Nace recién nacido varón, con Apgar 7/9 y un peso de 4530 gramos. Precisando reanimación neonatal tipo II, tras recuperación y autorización del pediatra se comienza piel con piel con su madre. Ph arterial fue de 7,24. El alumbramiento fue espontáneo a los 10 minutos, administrándose 10 UI de oxitocina posteriormente y se suturó la episiotomía realizada por el ginecólogo tras el parto instrumental realizado sin incidencias.

Discusión:

La DH es una complicación impredecible, su frecuencia es baja y se considera una emergencia obstétrica para la cual el equipo de obstetricia debe estar entrenado y poder solucionarlo en un periodo de tiempo breve. Tras el diagnóstico de una DH no se debe de realizar tracción de la cabeza y animar a la paciente a empujar, sino todo lo contrario. de hecho, la gran mayoría de DH son iatrogénicas, puesto que el profesional tracciona sin esperar la siguiente contracción, impactando de esta manera aun más el hombro en la sínfisis del pubis.

La no utilización de analgesia epidural por parte de la paciente ha sido de gran ayuda en este caso, ayudando a la movilización y utilización de la maniobra de Gaskin antes de recurrir a la maniobra de Jacquemier, siendo menos cruenta y evitando así la morbilidad materno-fetal, ya que la evidencia científica demuestra que la maniobra de Gaskin resuelve hasta el 90% de las DH (6).

Un aspecto muy importante a valorar de este caso, es la no disección de la circular de cordón, puesto que si se hubiese hecho se acortarían los tiempos de resolución a 5 minutos.
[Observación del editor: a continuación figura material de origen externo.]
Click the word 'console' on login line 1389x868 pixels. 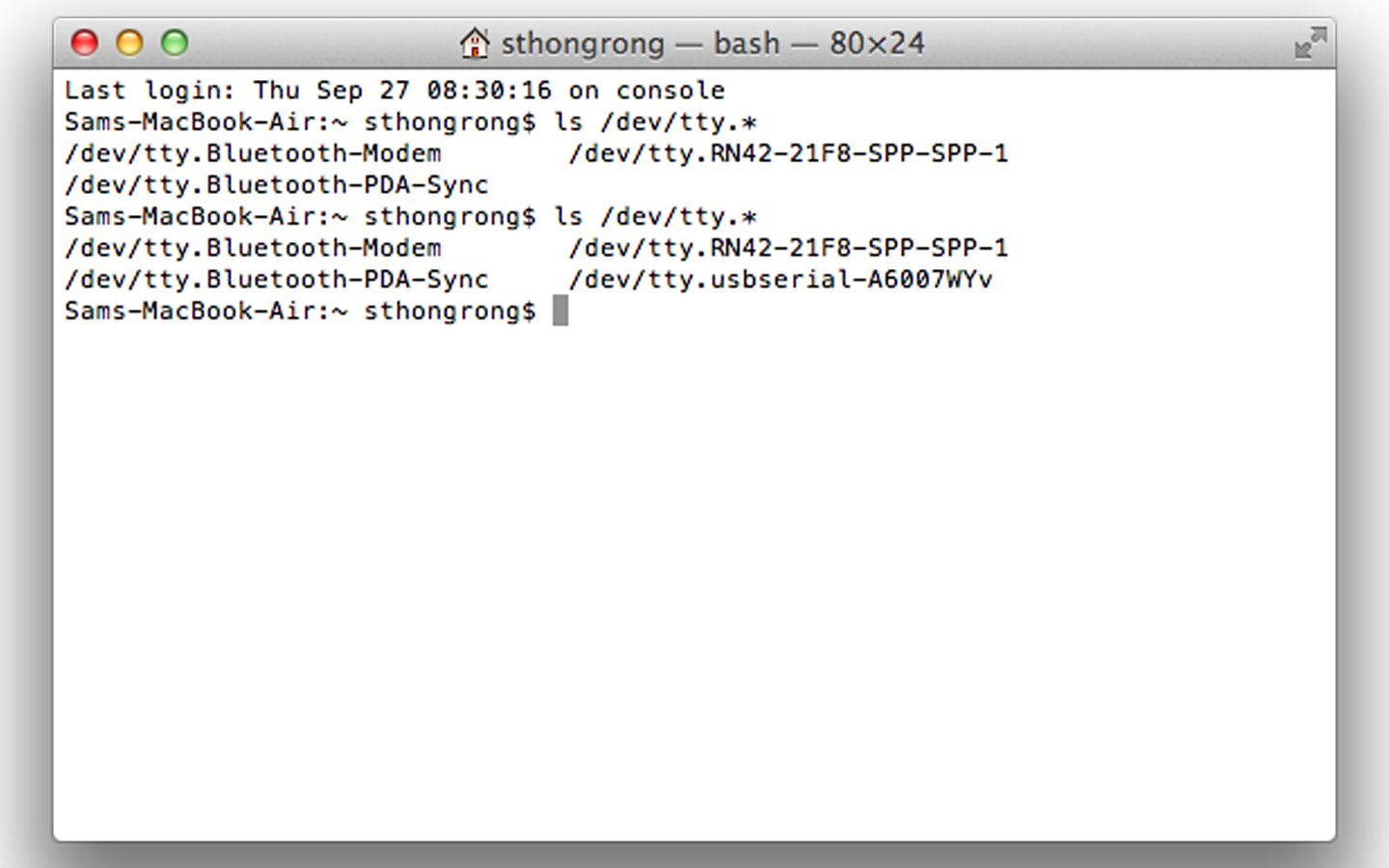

En este caso en concreto la distocia se solucionó a los 4 minutos.

En este caso, la rápida y eficaz actuación del equipo de obstetricia, activando el protocolo de DH, ha solucionado con éxito la emergencia obstétrica. Por ello, es importante destacar la formación y el entrenamiento anual del equipo a través de un taller práctico facilitado por la Unidad.

Conclusiones:

La DH es una emergencia obstétrica impredecible. La importancia de la formación del equipo es fundamental para resolverla de manera rápida y eficaz. La libertad de movimiento de la paciente es de gran ayuda para su resolución, pudiendo utilizar la maniobra de segundo nivel menos cruenta tanto para la madre como para el neonato. Es importante la realización de un protocolo en la Unidad que todo el equipo lo conozca y de esta manera se respeten los tiempos fisiológicos del parto.
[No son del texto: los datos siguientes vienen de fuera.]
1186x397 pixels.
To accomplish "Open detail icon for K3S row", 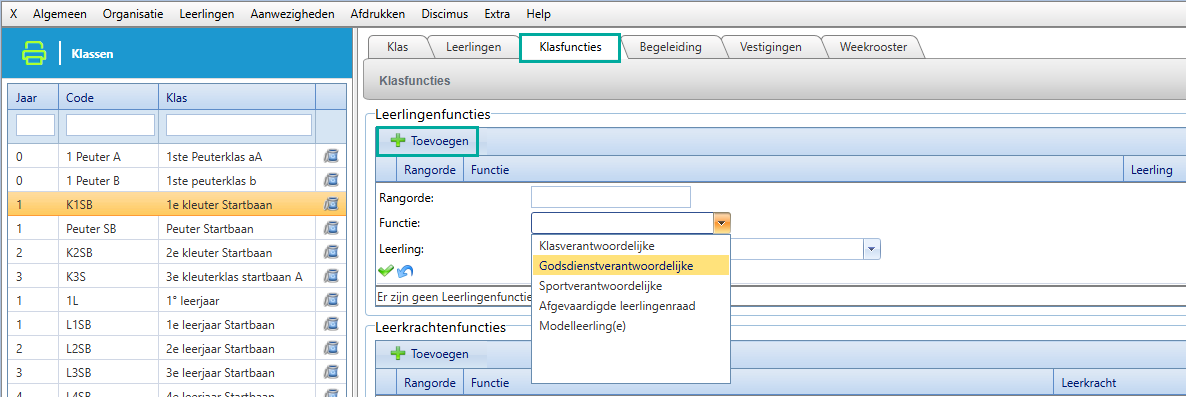I will coord(331,277).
Puesto que la mobimortalidad neonatal es importante, se debe realizar la valoración de las secuelas neonatales por el servicio de pediatría y explicar tras lo sucedido todo a la pareja. La valoración psicológica de la paciente también debe de tenerse en cuenta puesto que suelen tener una visión traumática de la finalización de su parto. De igual importancia es el registro en la historia clínica por parte del equipo obstétrico detallando todo lo sucedido y la secuencia de maniobras utilizadas.

Bibliografía:

  1. Nogales Lora, F., Aguilar Díaz, E., & Ballestero Quinto, I. Distocia de hombros en paritorio: a propósito de un caso.
  2. Dajani NK, Magann EF. Complications of shoulder dystocia. Semin Perinatol. 2014
  3. López, R. S., Melguizo, S. C., Lorenzana, A. S., Pardilla, M. B. E., Palacios, C. S., Jiménez, Y. N., … & Pérez, O. M. (2021). Evaluación del conocimiento en la resolución de la distocia de hombros en profesionales españoles. Revista española de salud pública, (95), 58.
  4. Salvador López, R., Cruz Melguizo, S., Sanz Lorenzana, A., Encinas Pardilla, B., Serrano Palacios, C., Nieto Jiménez, Y., … & Martínez Pérez, O. (2021). Evaluación del conocimiento en la resolución de la distocia de hombros en profesionales españoles. Revista Española de Salud Pública95(1), e1-e13.
  5. Ley Orgánica 15/1999, de 13 de Diciembre, de Protección de Datos de Carácter Personal. BOE» núm. 298, de 14 de diciembre de 1999, páginas 43088 a 43099.
  6. Salas, M. P., Cobalea, M. E., & González, E. L. (2021). Macrosomía fetal: factores de riesgo y resultados perinatales. Clínica e Investigación en Ginecología y Obstetricia48(3), 100637.